Quanto à Huawei, a principal visada por estas medidas, fonte oficial afirmou que a empresa “tem trabalhado com os operadores portugueses para desenvolver as redes de comunicações e prestar serviços de alta qualidade que servem milhões de pessoas”. Acrescentou não ter tido “conhecimento prévio” da deliberação.
Quem paga a conta?
Neste contexto, para as operadoras, a grande dúvida é saber quem vai pagar este processo, como também tinha sido suscitado por Paulo Portas: “Isto é uma alteração completa dos planos de investimento, alguém vai pagar isto”, dizia no domingo o comentador, no rescaldo da notícia do Jornal Económico que, na sexta-feira, colocou o tema na agenda. Tanto quanto foi possível apurar, nesta fase, não existem indicações do Governo sobre esta matéria.

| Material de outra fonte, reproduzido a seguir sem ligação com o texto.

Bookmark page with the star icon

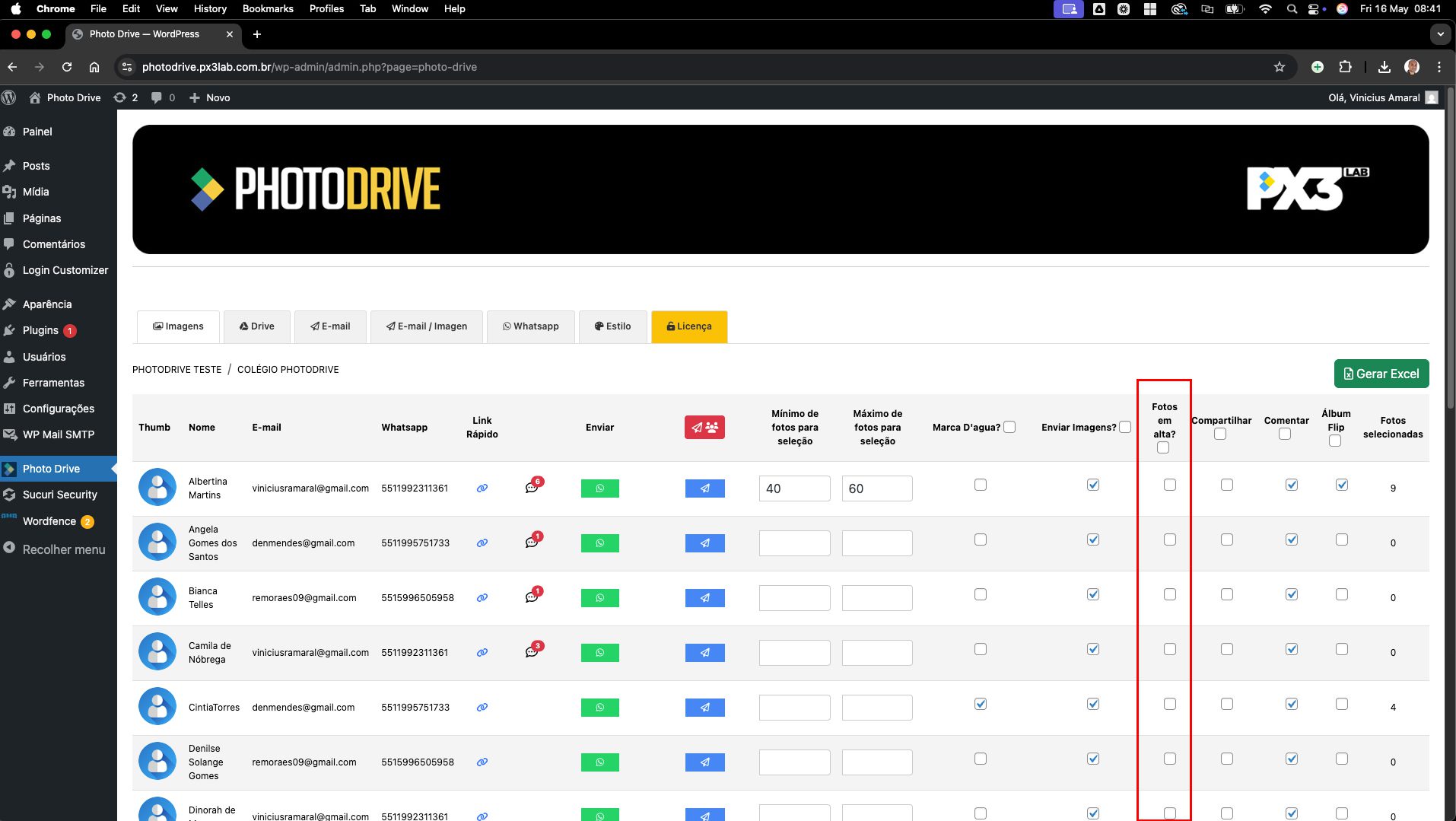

Além do mais, uma fonte sugeriu que a deliberação não salvaguarda “a vida útil dos equipamentos”. Nesse caso, o prazo de até cinco anos seria rígido, não se permitindo que os equipamentos que passaram a ser proibidos continuem em operação até ao fim do seu tempo de vida útil. Tal faria aumentar os custos da substituição. Mas, em janeiro deste ano, quando noticiou a conclusão dos trabalhos técnicos da Comissão, o Dinheiro Vivo referia que os peritos iriam indicar às empresas de telecomunicações que as substituições deveriam ser feitas tendo em conta os ciclos de renovação normais.
Outro problema que tem sido suscitado é a possível demora na entrega de equipamentos para substituição, no contexto da escassez de componentes, um ponto que, no ano passado, chegou a motivar apelos das operadoras ao Governo para que dilatasse o prazo para o cumprimento das obrigações de cobertura, sem sucesso. Em junho do ano passado, Pedro Santos, diretor de desenvolvimento de rede da Vodafone, confirmou “um atraso muito maior na compra e entrega dos equipamentos” por parte dos fornecedores e disse que a empresa tinha de esperar “entre três e seis meses” pelas encomendas.
O ECO enviou várias perguntas sobre este processo ao gabinete de Mário Campolargo, que responde diretamente ao primeiro-ministro, mas não obteve respostas além das declarações remetidas no início da semana.